Surge in commodity prices
Low-income countries also remain vulnerable to surges in commodity prices given in particular the severe impact of food prices on poverty. A pragmatic macroeconomic policy response, Bredenkamp suggested, includes targeted measures to protect the poor, fiscal space permitting, combined with a monetary policy that may largely accommodate the first-round impact on inflation, although those countries with limited reserves may need to tighten policies to support external and price stability.
Anticipating future shocks and aiming to strike a balance between rebuilding of buffers and spending is costly, carries an opportunity cost, and thus requires tradeoffs, Bredenkamp emphasized. Also, while there are potential benefits from commodity price market hedging, technical assistance on risk management is a crucial first step.
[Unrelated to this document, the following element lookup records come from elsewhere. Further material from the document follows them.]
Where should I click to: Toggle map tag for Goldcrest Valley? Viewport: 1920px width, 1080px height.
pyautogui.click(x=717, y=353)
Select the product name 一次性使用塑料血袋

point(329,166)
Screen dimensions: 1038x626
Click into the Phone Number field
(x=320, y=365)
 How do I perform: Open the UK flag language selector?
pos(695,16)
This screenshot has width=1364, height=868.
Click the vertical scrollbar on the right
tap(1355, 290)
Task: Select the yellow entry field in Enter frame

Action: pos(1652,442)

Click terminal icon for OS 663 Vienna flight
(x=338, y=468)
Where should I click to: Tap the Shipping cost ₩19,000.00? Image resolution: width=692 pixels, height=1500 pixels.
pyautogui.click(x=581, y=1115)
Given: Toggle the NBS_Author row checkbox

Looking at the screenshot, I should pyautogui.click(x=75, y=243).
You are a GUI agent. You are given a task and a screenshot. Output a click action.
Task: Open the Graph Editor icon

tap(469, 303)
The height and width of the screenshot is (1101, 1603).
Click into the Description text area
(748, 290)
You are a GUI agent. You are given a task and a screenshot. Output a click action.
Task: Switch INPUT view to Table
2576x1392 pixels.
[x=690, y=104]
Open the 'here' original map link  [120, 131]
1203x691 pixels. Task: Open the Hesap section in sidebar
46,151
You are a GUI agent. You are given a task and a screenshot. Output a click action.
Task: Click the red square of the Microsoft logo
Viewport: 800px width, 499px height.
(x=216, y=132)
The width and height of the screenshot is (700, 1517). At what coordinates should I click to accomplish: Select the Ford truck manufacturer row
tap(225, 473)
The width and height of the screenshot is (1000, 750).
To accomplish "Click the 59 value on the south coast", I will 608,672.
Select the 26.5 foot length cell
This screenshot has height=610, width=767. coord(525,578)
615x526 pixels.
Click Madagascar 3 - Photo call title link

Improving the tradeoffs requires managing public spending effectively, and strengthening fiscal revenue and social safety nets. “No one size fits all,” Bredenkamp said.
“Contingent financial instruments”—such as commodity hedging contracts or loans carrying flexible repayment terms—can soften the impact of the shocks. Complementing conventional external financing and the use of a country’s own buffers, these instruments can help governments to avoid abrupt spending cuts or other difficult policy measures.
Despite increased popularity of commodity hedging, low-income countries’ use of other types of contingent financial instruments has been limited. Bredenkamp suggested that the international financial institutions could facilitate their increased development and use, while also helping poorer countries themselves to develop the strong risk management frameworks that are needed to use these instruments effectively.
Liliana Rojas-Suarez, a CGD senior fellow, agreed with the recommendations in the IMF studies and pointed to the relative costs between two approaches for risk management—self insurance and market hedging. She also floated the idea of a pilot program organized by international financial institutions to explore GDP-indexed bonds or trade-indexed debt for small countries from different regions.
Rocky road ahead
Steve Radelet, chief economist at the U.S. Agency for International Development, said the good news for low-income countries was how well they had responded to shocks in 2009, including progress in institution and capacity building. The bad news, he said, is that the huge demands from around the world have shrunk donors’ aid budgets. “The prospects for USAID are not very good,” he added.
In the end, all agreed that while risks have increased, poorer countries are less prepared to deal with shocks than before the crisis. The key messages from the study are that in the event of a downturn and faced with tradeoffs, low-income countries should, if possible, maintain spending to soften economic and social impact in the face of opportunity costs and tradeoffs. To build resilience, they should build up economic buffers, deepen the financial sector, strengthen social safety nets, and diversify the economy.
Finally, international financial institutions have an important role to play in responding to higher financial needs in the event of a downturn, and in helping to design contingent debt instruments and other contingent financial instruments that meet the needs of low-income countries.